START Input records
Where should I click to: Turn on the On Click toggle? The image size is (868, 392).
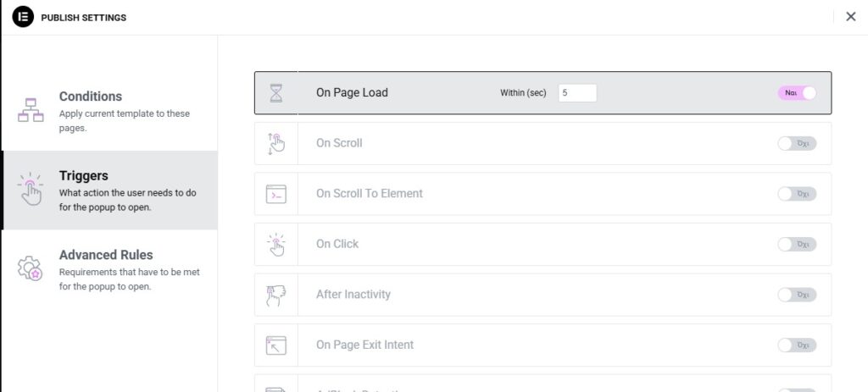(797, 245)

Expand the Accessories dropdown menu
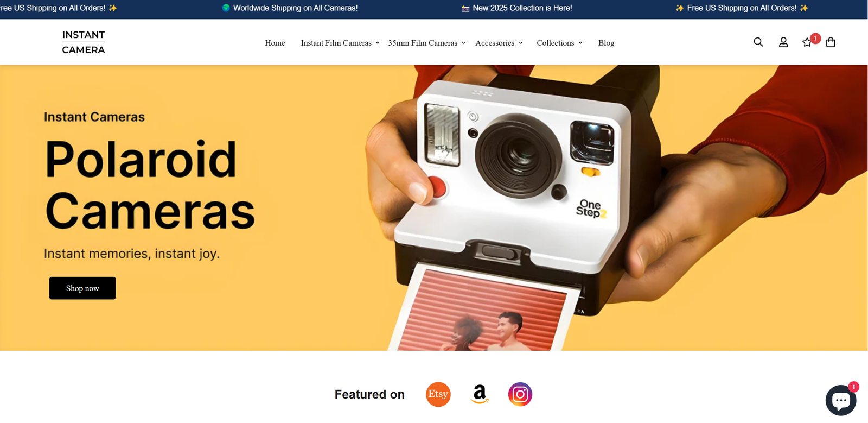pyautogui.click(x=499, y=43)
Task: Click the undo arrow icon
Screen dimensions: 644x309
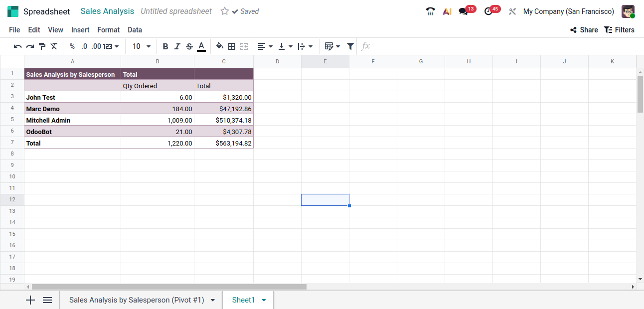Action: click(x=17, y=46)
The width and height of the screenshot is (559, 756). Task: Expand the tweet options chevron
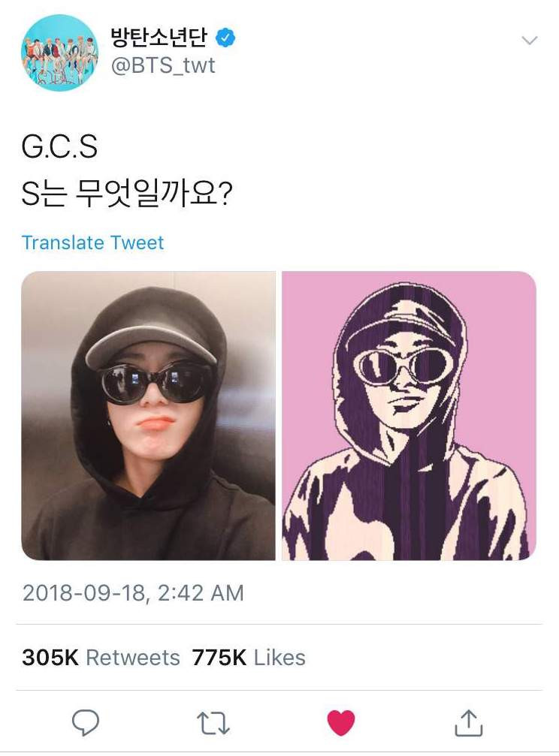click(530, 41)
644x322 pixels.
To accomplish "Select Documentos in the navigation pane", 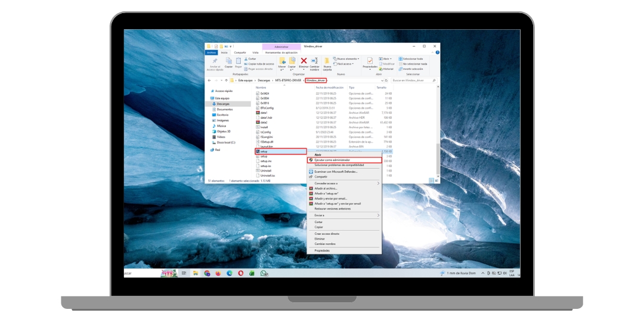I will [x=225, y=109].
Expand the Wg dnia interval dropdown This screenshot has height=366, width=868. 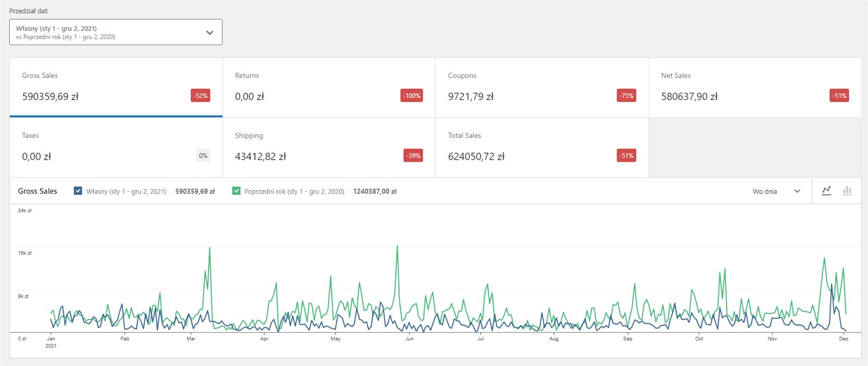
END Input records
→ **Task statement**: Starting at the line above that contains "Expand the Accessories dropdown menu", transcribe every line exactly through the line that contains "644x322 pixels.", including that last one, and skip the pictures.

→ **The answer**:
Expand the Accessories dropdown menu
pyautogui.click(x=499, y=43)
Task: Click the undo arrow icon
Screen dimensions: 644x309
Action: click(x=17, y=46)
The width and height of the screenshot is (559, 756). Task: Expand the tweet options chevron
click(530, 41)
644x322 pixels.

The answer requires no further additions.